Tuesday, April 07, 2015

Mets Hit 2015 Peak with Opening Day 3-1 Win by Ancient Bartolo Colon Over Nats’ $210 Million Man, Cy Young Winner Max Scherzer; Cancel the Rest of the Season!

Re-posted by Nicholas Stix

I don’t get the big deal about Colon starting Opening Day. Why didn’t Mets skipper Terry Collins simply say he was being rewarded for being the team’s ace last year?
 

Colon shows, at 41, he's still got it
By Anthony DiComo @AnthonyDiComo
April 6, 2015
MLB.com

WASHINGTON -- When the Mets named 41-year-old Bartolo Colon their Opening Day starter, the baseball world met their announcement with confusion, laughter and in some cases even scorn.
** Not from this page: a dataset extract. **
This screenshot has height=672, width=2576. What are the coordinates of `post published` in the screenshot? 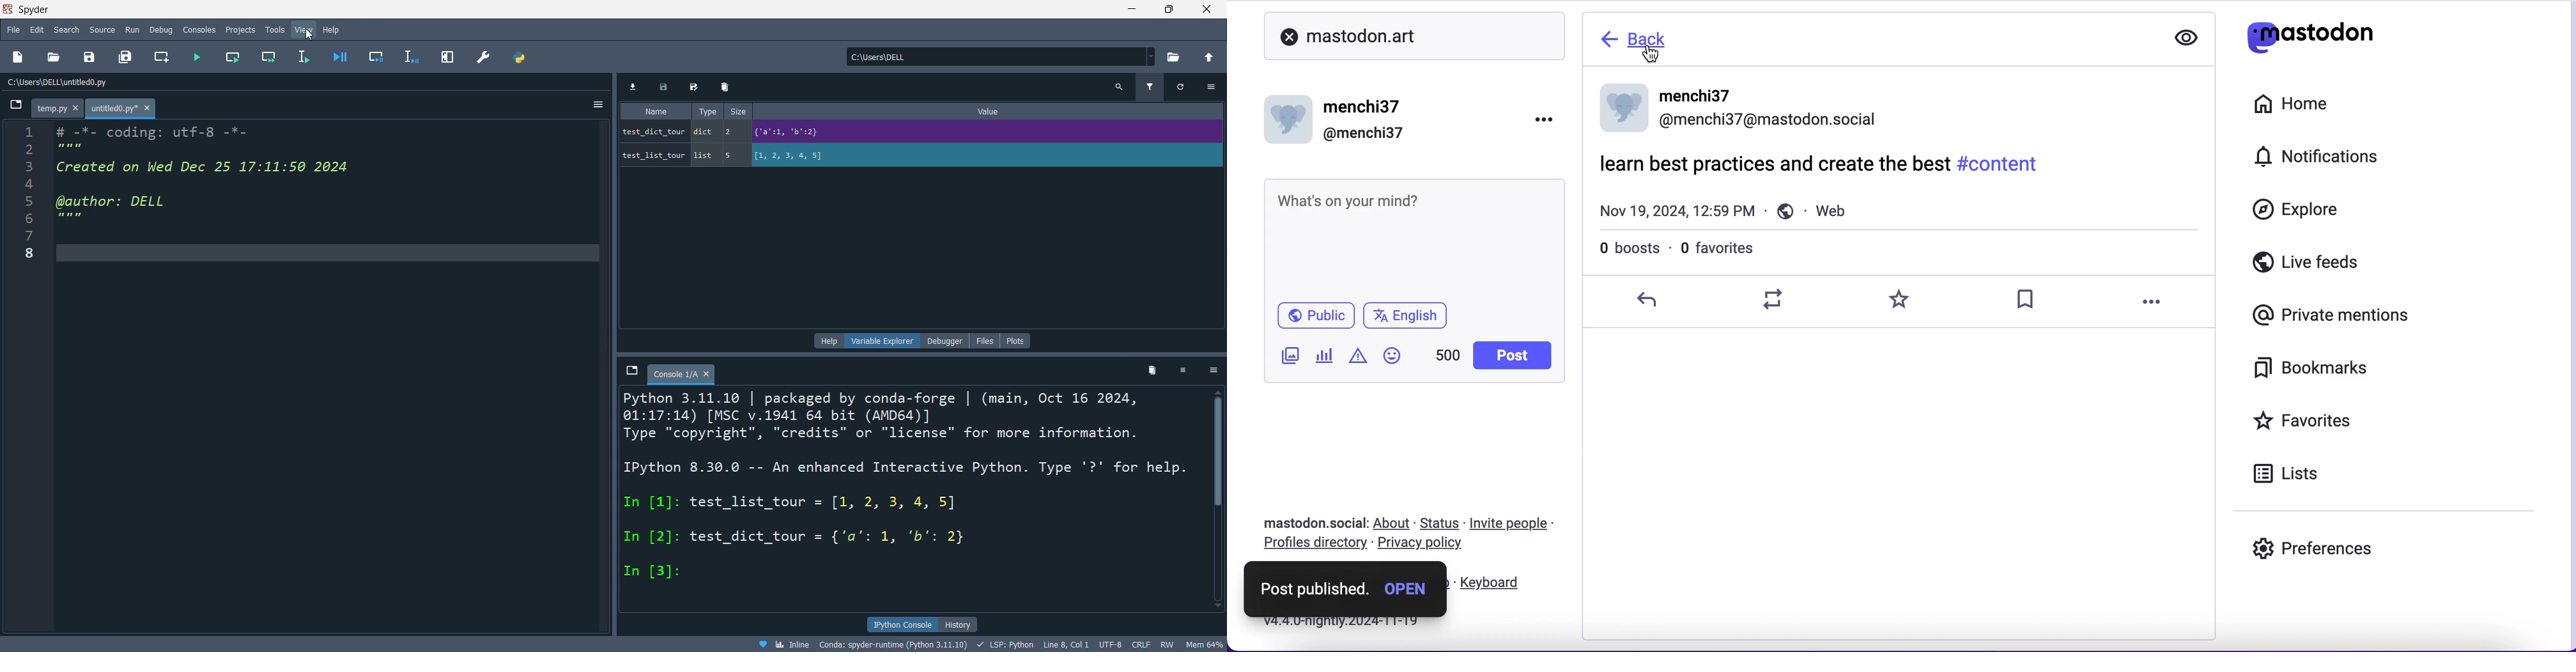 It's located at (1315, 587).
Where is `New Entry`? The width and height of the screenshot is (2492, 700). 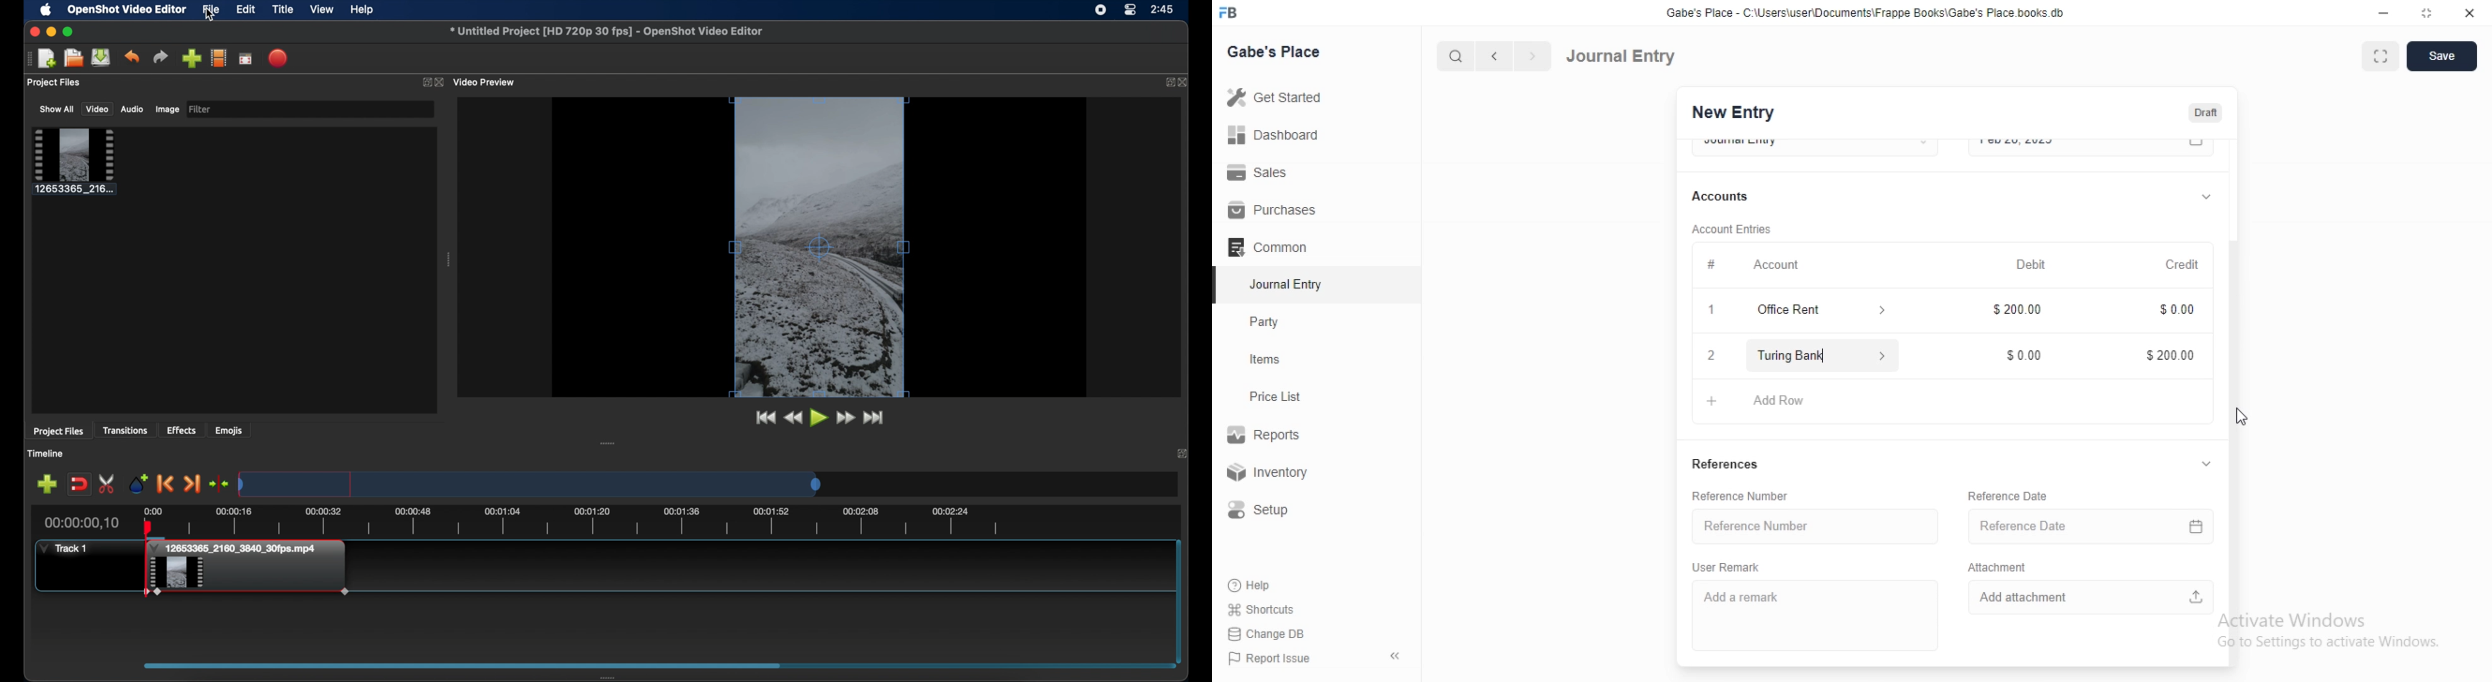
New Entry is located at coordinates (1733, 113).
The 2015 Mets were built on young, homegrown pitching, came the chorus. How can they entrust their Opening Day start to an aging mercenary?

Colon quieted those critics on Monday, putting on a strike-throwing clinic over six innings of one-run ball in a 3-1 win against the Nationals. Bryce Harper's solo homer aside, Colon was near-perfect, striking out eight while scattering just three hits and a walk.

"He was the right man for today's game," manager Terry Collins said. "I still stand by that. He showed it. He pitched an outstanding ballgame for us."

Though the Mets could have given their Opening Day start to any number of pitchers, including reigning National League Rookie of the Year Jacob deGrom or all-everything right-hander Matt Harvey, they chose instead to give it to Colon.

Collins' justification was that he wanted experience on the mound Opening Day, particularly against a loaded Nationals team with aspirations of wrapping up the NL East title by June.

Those attributes shined through in the first inning, after a leadoff single and a Daniel Murphy fielding error gave the Nationals two men on base with no outs.

Colon rebounded by striking out Harper and Ryan Zimmerman in succession, then induced an inning-ending groundout from Wilson Ramos.
Though Harper tagged Colon with a leadoff homer in the sixth inning, the Nats did not string together another rally until Harper singled and Zimmerman walked with two outs in the sixth. Again, Colon found a way out of it, whiffing Ramos to complete his afternoon.

"I just tried to keep the team in the game," Colon said through an interpreter.

He wound up doing far more than that. Not only did Colon outpitch Max Scherzer, the Nationals' $210 million offseason investment, but he also wound up proving, at 41, that he was the correct choice for Opening Day.

"He's great at what he does," third baseman David Wright said. "He's not a guy that's going to throw 95, 96 [mph] by you anymore. But watching him from behind, watching him work, being in, out, up, down, adding a little, subtracting a little … very rarely does the catcher's glove move. It's impressive to watch."